**Görevin amacı:** Suriye ile İsrail arasındaki dolaylı barış görüşmelerini ele alan metne göre Tayyip Erdoğan hangi kesimlerle iç kriz yaşıyor?

**Verilen metin:**
+---+
Suriye ateşle oynuyor

 

İsrail'le Suriye arasındaki dolaylı barış görüşmeleri, Hizbullah'ın Lübnan'da zafer elde ettiği bir dönemde direnişin lehine değil

Türkiye Başbakanı Tayyip Erdoğan, ordu ve aşırılıkçı laiklerle yaşadığı iç krizden çıkma noktasında kendisine destek verecek etkenleri bulmak amacıyla, Suriye'yle İsrail arasındaki arabuluculuğunu canlandırma yoluna gidiyor. İsrail Başbakanı Ehud Olmert'se, peşini bırakmayan yolsuzluk soruşturmalarıyla mücadeledeki konumunu güçlendirdiği sürece, barış süreçleri yarışına girmekte sakınca görmüyor. Olmert, direnişi boşaması sonrası müzakere sürecinden başka hiçbir şeye sahip olmayan Filistin Yönetimi'ne baskı yapma umuduyla barış süreçleri yarışıyla ilgileniyor.

İş sadece bununla da sınırlı değil. ABD Başkanı George W. Bush'un görev süresinin son ayları gölgesinde İran'a karşı yeniden savaş davulları çalınırken, Şam'ı Tahran'dan uzaklaştırmanın yanı sıra Hamas ve İslami Cihat gibi direniş güçlerine de baskı yapılmasıyla ilgili bir umut söz konusu.

Direniş iyice kenetlenmeli
Buna karşın, Türkiye kanalıyla yapılan dolaylı görüşme sonrasında doğrudan görüşme yönündeki ilerleyişin, Şam'ın direniş cephesinin temel adresi olduğuna yönelik imajı
üzerinde sonuçları olacaktır. Özellikle de Katar'da Lübnan'la ilgili elde edilen ve adı bu cephenin yeni zaferi olarak gösterilen başarı sonrası... Gerçi Doha Anlaşması çerçevesinde Hizbullah da ödün veriyor, fakat örgütün Beyrut'u askeri olarak işgal etme ve direniş silahının imajını lekeleme hatasının bedeli bağlamında bu ödünleri vermesi gerekiyordu.
+---+
**Verilen liste:**

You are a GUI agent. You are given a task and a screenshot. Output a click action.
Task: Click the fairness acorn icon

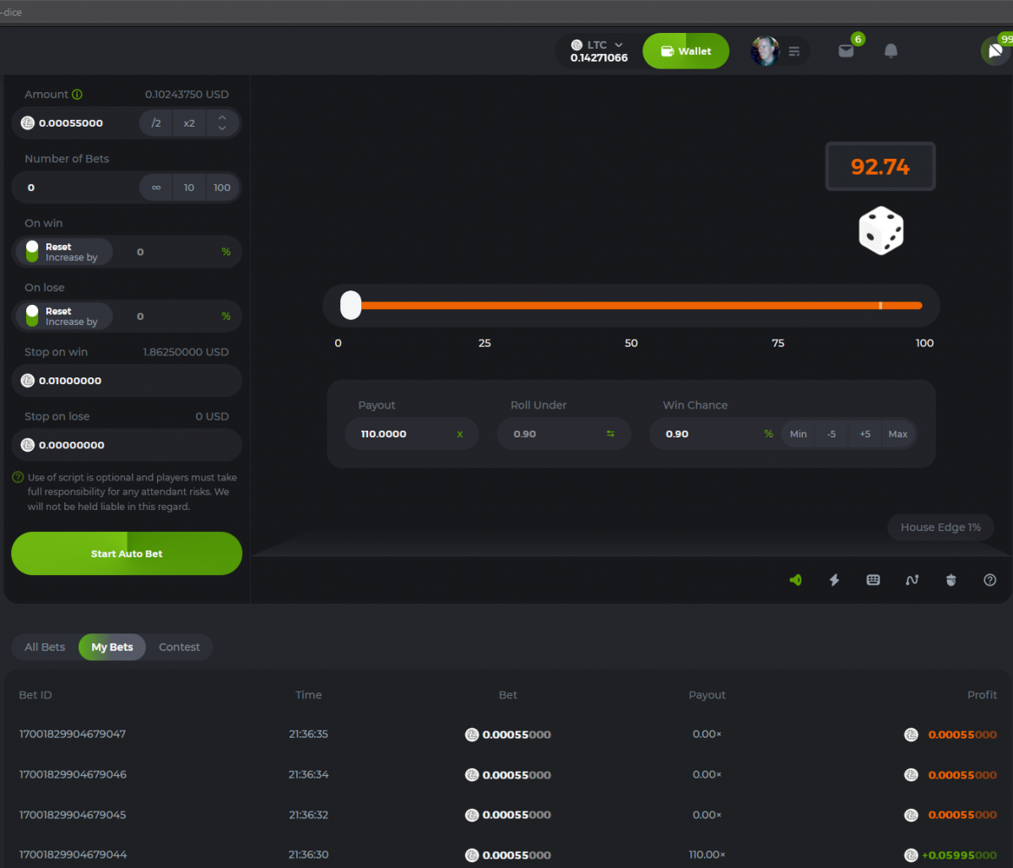[951, 580]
+---+
**Görevin çözümü:** Ordu ve aşırılıkçı laiklerle.